Canada has designed a powerful ground-based laser that accelerates spaceships to Mars
Scientists at McGill University in Canada have proposed a project for a new laser-thermal engine that will reduce the travel time of a spacecraft to Mars to 45 days compared to six months of flight for ships with chemical engines. The concept, described in the journal Acta Astronautica, suggests that an array of lasers installed on Earth will heat hydrogen plasma in a chamber at the rear of an interplanetary spacecraft and create thrust from hydrogen gas emissions. Briefly about the project is described in a press release on Phys.org .

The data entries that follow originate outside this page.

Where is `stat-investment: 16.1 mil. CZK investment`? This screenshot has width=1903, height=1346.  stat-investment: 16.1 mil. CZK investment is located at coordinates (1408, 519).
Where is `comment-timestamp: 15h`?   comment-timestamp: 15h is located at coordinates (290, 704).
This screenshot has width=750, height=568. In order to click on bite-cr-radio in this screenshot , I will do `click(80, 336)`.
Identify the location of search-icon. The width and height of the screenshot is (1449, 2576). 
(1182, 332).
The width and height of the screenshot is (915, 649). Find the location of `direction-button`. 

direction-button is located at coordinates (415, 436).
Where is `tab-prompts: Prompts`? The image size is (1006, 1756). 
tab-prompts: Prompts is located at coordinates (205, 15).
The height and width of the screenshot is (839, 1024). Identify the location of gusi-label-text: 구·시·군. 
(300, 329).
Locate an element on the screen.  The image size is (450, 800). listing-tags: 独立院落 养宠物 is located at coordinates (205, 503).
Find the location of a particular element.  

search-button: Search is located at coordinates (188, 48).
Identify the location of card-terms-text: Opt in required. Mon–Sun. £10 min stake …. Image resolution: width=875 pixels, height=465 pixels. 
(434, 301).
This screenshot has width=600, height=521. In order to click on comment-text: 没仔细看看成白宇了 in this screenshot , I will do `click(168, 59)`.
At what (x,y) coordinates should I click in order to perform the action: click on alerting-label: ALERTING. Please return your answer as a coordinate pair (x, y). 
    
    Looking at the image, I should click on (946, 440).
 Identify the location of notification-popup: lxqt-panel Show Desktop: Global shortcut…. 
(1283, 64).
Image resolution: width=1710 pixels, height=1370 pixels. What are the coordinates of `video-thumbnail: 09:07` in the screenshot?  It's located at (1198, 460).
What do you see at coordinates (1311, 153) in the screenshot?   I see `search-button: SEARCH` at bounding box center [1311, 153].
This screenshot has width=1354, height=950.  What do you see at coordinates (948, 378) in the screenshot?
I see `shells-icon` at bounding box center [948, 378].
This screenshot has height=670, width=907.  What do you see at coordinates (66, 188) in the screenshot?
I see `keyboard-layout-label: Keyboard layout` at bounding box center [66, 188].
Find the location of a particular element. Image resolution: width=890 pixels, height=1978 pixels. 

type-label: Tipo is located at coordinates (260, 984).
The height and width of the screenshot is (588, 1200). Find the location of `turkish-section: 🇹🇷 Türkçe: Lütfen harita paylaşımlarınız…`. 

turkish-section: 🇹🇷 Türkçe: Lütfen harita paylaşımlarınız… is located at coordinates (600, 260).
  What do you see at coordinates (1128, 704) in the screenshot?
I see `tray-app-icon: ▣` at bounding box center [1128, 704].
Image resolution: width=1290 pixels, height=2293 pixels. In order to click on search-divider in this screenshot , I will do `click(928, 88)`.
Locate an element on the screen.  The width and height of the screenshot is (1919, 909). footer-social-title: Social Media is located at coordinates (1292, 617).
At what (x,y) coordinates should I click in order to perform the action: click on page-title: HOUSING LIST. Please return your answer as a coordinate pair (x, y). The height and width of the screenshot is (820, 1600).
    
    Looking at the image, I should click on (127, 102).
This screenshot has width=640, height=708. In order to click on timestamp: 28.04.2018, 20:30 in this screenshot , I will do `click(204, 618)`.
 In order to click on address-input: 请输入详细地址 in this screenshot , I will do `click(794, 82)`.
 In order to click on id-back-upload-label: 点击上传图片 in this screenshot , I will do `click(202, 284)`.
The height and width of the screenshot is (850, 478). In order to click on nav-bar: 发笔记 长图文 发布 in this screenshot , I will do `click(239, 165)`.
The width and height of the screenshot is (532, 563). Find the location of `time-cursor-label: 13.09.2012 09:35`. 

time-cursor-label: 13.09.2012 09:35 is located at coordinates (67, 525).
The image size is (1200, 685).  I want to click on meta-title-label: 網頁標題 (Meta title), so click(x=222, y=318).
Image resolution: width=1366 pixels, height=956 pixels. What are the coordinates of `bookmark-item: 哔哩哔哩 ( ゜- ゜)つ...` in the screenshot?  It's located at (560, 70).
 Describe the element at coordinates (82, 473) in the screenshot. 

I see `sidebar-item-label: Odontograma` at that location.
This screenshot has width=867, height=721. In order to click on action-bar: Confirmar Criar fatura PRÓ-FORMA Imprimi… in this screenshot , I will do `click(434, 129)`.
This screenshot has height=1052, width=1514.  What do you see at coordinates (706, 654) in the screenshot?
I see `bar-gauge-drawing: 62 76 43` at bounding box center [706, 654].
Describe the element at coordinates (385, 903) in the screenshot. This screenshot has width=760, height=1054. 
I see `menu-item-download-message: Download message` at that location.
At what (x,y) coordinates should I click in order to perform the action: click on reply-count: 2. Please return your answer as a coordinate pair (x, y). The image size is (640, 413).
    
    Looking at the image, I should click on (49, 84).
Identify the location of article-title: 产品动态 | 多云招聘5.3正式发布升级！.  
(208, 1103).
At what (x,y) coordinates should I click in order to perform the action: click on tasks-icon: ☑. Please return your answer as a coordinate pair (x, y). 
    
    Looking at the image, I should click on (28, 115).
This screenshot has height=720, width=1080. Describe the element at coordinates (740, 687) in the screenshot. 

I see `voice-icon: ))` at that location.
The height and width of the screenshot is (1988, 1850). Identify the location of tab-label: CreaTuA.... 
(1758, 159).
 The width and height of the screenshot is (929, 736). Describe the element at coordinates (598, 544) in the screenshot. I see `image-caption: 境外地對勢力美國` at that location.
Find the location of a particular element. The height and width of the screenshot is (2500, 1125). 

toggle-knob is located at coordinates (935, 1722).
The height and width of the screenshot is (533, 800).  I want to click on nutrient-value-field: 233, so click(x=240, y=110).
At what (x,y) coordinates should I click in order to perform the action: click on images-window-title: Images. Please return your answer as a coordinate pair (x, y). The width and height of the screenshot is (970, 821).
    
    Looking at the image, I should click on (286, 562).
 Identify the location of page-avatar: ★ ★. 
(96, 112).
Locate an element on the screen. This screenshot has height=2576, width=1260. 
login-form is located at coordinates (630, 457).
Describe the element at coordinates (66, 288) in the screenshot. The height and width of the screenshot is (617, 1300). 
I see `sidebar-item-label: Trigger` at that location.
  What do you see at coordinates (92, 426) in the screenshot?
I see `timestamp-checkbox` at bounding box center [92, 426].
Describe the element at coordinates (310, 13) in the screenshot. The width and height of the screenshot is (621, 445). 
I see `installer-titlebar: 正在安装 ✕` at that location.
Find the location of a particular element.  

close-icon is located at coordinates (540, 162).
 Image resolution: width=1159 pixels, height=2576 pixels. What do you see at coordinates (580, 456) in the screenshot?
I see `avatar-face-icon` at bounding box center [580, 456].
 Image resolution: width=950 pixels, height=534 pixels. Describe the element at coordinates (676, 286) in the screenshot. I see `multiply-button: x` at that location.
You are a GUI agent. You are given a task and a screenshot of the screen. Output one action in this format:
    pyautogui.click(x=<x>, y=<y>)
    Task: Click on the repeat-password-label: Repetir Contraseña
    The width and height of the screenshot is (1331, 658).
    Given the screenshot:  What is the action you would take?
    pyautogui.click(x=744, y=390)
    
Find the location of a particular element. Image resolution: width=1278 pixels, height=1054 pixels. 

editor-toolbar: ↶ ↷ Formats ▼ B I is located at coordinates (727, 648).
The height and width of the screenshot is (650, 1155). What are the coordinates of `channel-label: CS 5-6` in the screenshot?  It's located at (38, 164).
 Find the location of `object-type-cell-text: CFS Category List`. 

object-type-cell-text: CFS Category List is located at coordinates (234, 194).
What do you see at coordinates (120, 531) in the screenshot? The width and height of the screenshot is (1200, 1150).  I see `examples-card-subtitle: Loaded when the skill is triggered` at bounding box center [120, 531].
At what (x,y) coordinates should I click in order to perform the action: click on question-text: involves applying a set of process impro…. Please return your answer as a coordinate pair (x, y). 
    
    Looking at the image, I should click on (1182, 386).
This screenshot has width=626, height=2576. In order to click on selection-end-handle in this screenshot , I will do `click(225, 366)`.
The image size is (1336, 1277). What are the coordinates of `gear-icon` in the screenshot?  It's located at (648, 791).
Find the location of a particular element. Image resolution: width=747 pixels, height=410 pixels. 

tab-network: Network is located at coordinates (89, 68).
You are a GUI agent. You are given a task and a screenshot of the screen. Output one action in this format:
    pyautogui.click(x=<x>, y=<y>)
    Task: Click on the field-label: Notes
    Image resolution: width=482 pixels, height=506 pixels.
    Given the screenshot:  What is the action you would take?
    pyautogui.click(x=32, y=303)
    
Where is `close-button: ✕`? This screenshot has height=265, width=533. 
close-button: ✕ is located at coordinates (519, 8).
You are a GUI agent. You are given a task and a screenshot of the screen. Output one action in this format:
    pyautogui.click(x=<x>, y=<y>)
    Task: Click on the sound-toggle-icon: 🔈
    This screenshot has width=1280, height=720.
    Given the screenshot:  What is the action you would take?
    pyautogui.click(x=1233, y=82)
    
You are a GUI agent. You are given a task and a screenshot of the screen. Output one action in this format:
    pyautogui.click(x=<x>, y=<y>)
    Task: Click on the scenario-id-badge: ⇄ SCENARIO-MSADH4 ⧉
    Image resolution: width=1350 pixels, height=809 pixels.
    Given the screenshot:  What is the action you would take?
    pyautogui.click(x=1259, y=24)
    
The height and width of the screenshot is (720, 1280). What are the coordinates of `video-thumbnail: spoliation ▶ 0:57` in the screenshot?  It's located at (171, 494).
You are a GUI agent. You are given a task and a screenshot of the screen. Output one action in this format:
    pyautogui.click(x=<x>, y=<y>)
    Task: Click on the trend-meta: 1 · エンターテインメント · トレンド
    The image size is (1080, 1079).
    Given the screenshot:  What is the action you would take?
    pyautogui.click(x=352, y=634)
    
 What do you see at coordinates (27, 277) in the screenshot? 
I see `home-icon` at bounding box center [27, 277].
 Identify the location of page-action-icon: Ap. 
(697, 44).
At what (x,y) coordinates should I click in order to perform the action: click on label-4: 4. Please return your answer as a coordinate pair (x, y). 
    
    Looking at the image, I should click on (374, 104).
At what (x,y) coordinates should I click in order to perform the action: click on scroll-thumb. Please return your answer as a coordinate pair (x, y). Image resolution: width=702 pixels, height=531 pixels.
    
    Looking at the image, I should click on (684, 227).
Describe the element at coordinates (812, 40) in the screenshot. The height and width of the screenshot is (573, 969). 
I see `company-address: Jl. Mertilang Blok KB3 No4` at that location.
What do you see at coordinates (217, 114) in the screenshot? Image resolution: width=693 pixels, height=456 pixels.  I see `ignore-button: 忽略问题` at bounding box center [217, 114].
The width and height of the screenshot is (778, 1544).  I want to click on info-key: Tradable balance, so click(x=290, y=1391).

According to the engineers' idea, a phased array of infrared lasers with a total diameter of ten meters and a power of 100 megawatts can deliver a directed beam to a spacecraft located in lunar space. The beam will be focused in the heating chamber using an inflatable reflector, which is located in an elliptical near-Earth orbit. The hydrogen fuel heated to 10 thousand kelvin is ejected through the nozzle, which will allow the ship to reach a specific impulse of 3000 seconds (the same time the engine will work on one kilogram of fuel, creating a thrust of one newton). For comparison, the specific impulse of liquid rocket engines reaches only about 470 seconds.
It is expected that the laser-accelerated payload weighing one ton will fly superfast, at a speed of 17 kilometers per second relative to the Earth. Naturally, this speed will remain when reaching Mars, so braking and entering orbit around the Red Planet will be a difficult engineering task. If chemical fuel is used on board to decelerate the rocket, this will reduce the payload mass to less than six percent of the original ton. Therefore, dynamic braking in the Martian atmosphere will be the only way to slow down the flight of the payload until a second laser array is built on the planet.
Such braking will be a risky maneuver, as a result of which the payload may be lost due to extreme loads and friction against the atmosphere. However, the authors of the project note that new heat-protective materials are being developed that can withstand extreme heat.
One of the advantages of a laser-thermal installation is not only a high specific impulse, but also a low mass-to-power ratio (0.001-0.010 kilograms per kilowatt), which is much lower than that of nuclear engines, due to the fact that the energy source remains on Earth. A large focal length for energy transmission of 50 thousand kilometers is provided by micron-sized fiber-optic lasers with amplifiers with a power of 100 watts each. The amplifiers are a loop of optical fiber and an LED and can be produced en masse, and for a Mars mission they will need about one million.